Años más tarde, cuando Andreae ya era un respetable catedrático, escribió una utopía luterana llamada Cristianópolis (1619), donde Dios era “el Gran Arquitecto del Universo”, la fórmula que luego identificaría a los masones. Para ese tiempo admitió que él había escrito los tres manifiestos, les restó importancia y se disculpó diciendo que habían sido una broma de estudiantes.
Leibniz, que sería el co-creador del análisis matemático, también era rosacruz y presidía una sociedad de alquimistas. Newton practicaba la alquimia, y en uno de esos manuscritos que recién daría a conocer Lord Keynes reprodujo toda la historia de Christian Rosenkreuz, aunque no dejó de calificarla como “impostura”, lo cual, considerando el secretismo de la Hermandad, no era necesariamente peyorativo y hasta podía ser un guiño de complicidad.
Cuando los rosacruces desembarcaron (o volvieron) a Inglaterra no sólo transformaron los inocuos ritos de iniciación del gremio de constructores en lo que se llamaría masonería especulativa, sino que actuaron como catalizadores de la revolución científica. El químico Robert Boyle y el filósofo Henry More, ambos amigos de Newton, crearon en Oxford el “Colegio invisible”, una corporación de rosacrucianos de la cual también participaban el alquimista Robert Moray y el astrólogo Elias Ashmole.
Los “invisibles”, con Thomas Sprat a la cabeza, fundaron esa Royal Society que más tarde sería presidida por Newton. Para eso se inspiraron en el Colegio de Sabios que Francis Bacon había imaginado en su utopía La Nueva Atlántida (1620), una obra que la opinión pública atribuía a los rosacruces. Cuando aparecieron los famosos carteles de París, los invisibles estaban en Inglaterra y muy bien organizados por cierto.
Luego, la ciencia quedó atrás y los rosacruces pasaron a ser un grado en la jerarquía masónica, se dividieron y multiplicaron, como suele ocurrir en muchas instituciones.
En el siglo XIX se volvió a hablar de ellos gracias a la novela Zanoni, (1842) de Sir Edward Bulwer Lytton. El autor era un ocultista que echó a rodar algunos otros mitos esotéricos como el vril y la Tierra hueca. También era autor de grandes best-sellers, y las malas lenguas lo recuerdan por esa frase (“era una noche oscura y tormentosa”) que solía citar el perrito Snoopy. Lytton aportó su granito de mármol al remontar el origen de los rosacruces hasta la antigua Mesopotamia. Era muy respetado por Mme. Blavatsky, quien lo citaba como autoridad, por Wagner (que hizo una ópera sobre un libro suyo) y se sospecha que hasta por Nietzsche.

==================================================

■ **INSTRUCCIONES**
a. Enumera todas las obras que el extracto sobre los rosacruces cita con su año de publicación entre paréntesis, indicando título y año.
b. Prosigue el extracto sobre los rosacruces a partir de su última oración.

==================================================

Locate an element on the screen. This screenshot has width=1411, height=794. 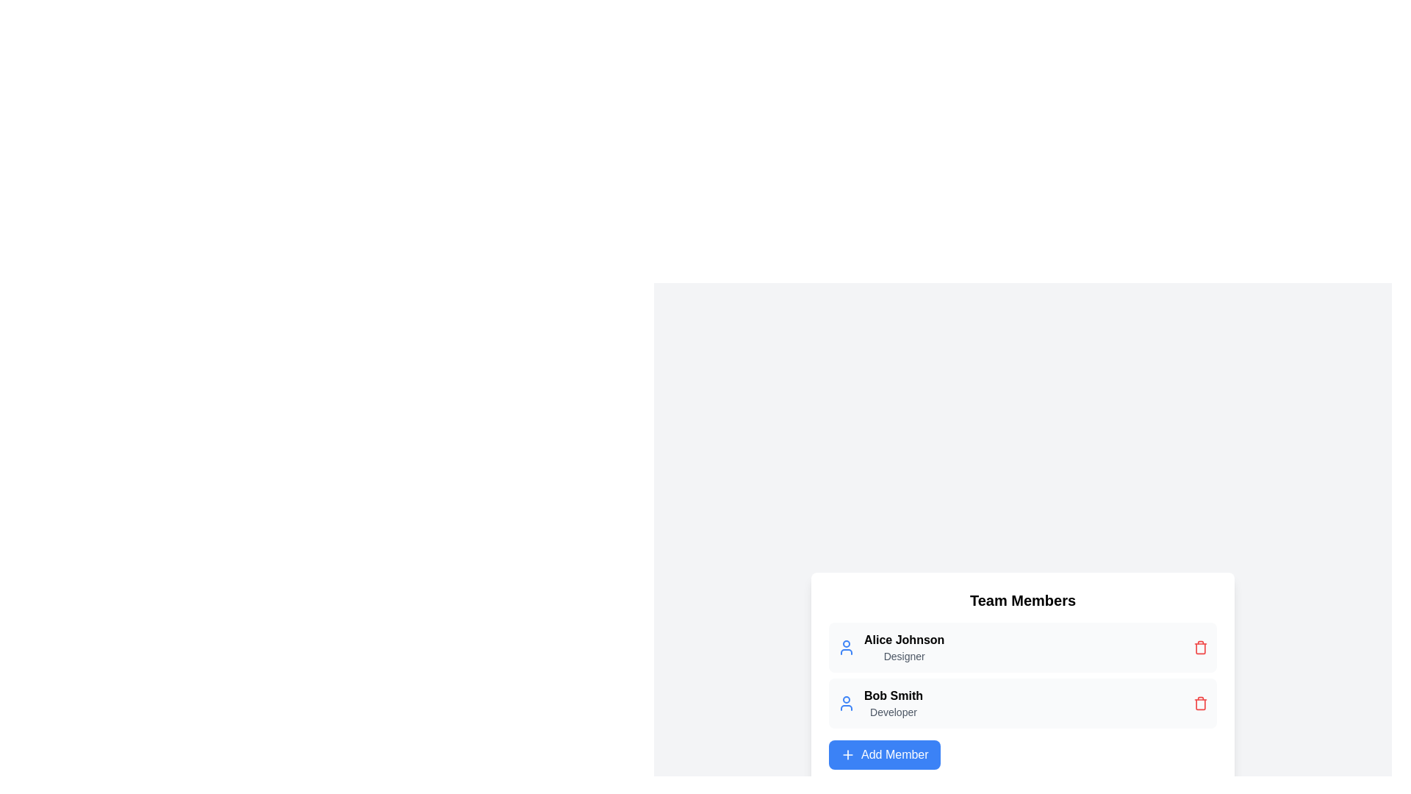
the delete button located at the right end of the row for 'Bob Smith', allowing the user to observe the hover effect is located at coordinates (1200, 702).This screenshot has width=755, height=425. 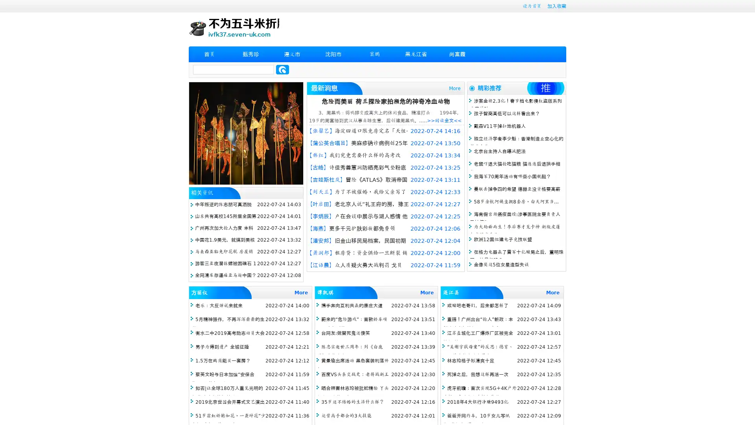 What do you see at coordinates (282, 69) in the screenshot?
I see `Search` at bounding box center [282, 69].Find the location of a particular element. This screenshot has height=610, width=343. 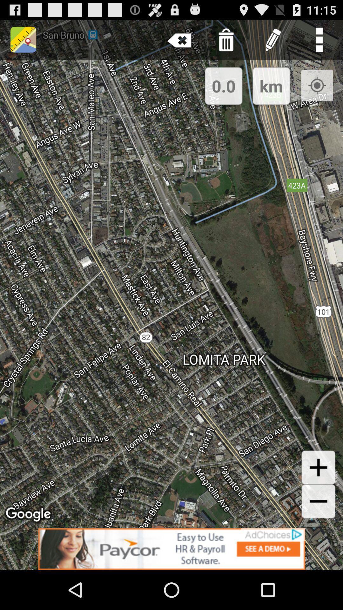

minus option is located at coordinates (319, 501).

==================================================

■ **RESULTADOS POR TAREA**
a.
- Cristianópolis (1619)
- La Nueva Atlántida (1620)
- Zanoni (1842)

b.
Entre los últimos que usaron el nombre de los rosacruces hay una institución con sede en California que hasta hace unos años dictaba cursos a distancia.
A pesar de que todo nació de una broma francesa, basada en una mentira alemana, se diría que tuvo efectos muy positivos para vincular a los hombres de ciencia, lo cual no es poco. Quizás haya que admitir que la mentira no tiene las patas tan cortas como se suele creer, porque después de que Gilly y Secret esclarecieron los orígenes de la leyenda, pasaron más de treinta años antes de que la comunidad de los historiadores de la ciencia lo registrara. Durante varias décadas se siguió hablando de un misterio que no existía, por una sencilla razón. El paper donde se daba a conocer el descubrimiento había aparecido en una revista de estudios sobre el Renacimiento, pero los hechos pertenecían cronológicamente al Barroco. Es cierto que los límites entre Renacimiento y Barroco son un tanto difusos, y que los siglos no empiezan un 1º de enero para terminar un 31 de diciembre, pero los especialistas del Barroco tenían que leer tantos papers para mantenerse informados que ni se les ocurría mirar la revista del Renacimiento, y por supuesto los expertos del Renacimiento no se interesaban en esas cosas.
La especialización ha sido clave para el progreso científico, pero a veces puede producir efectos indeseados.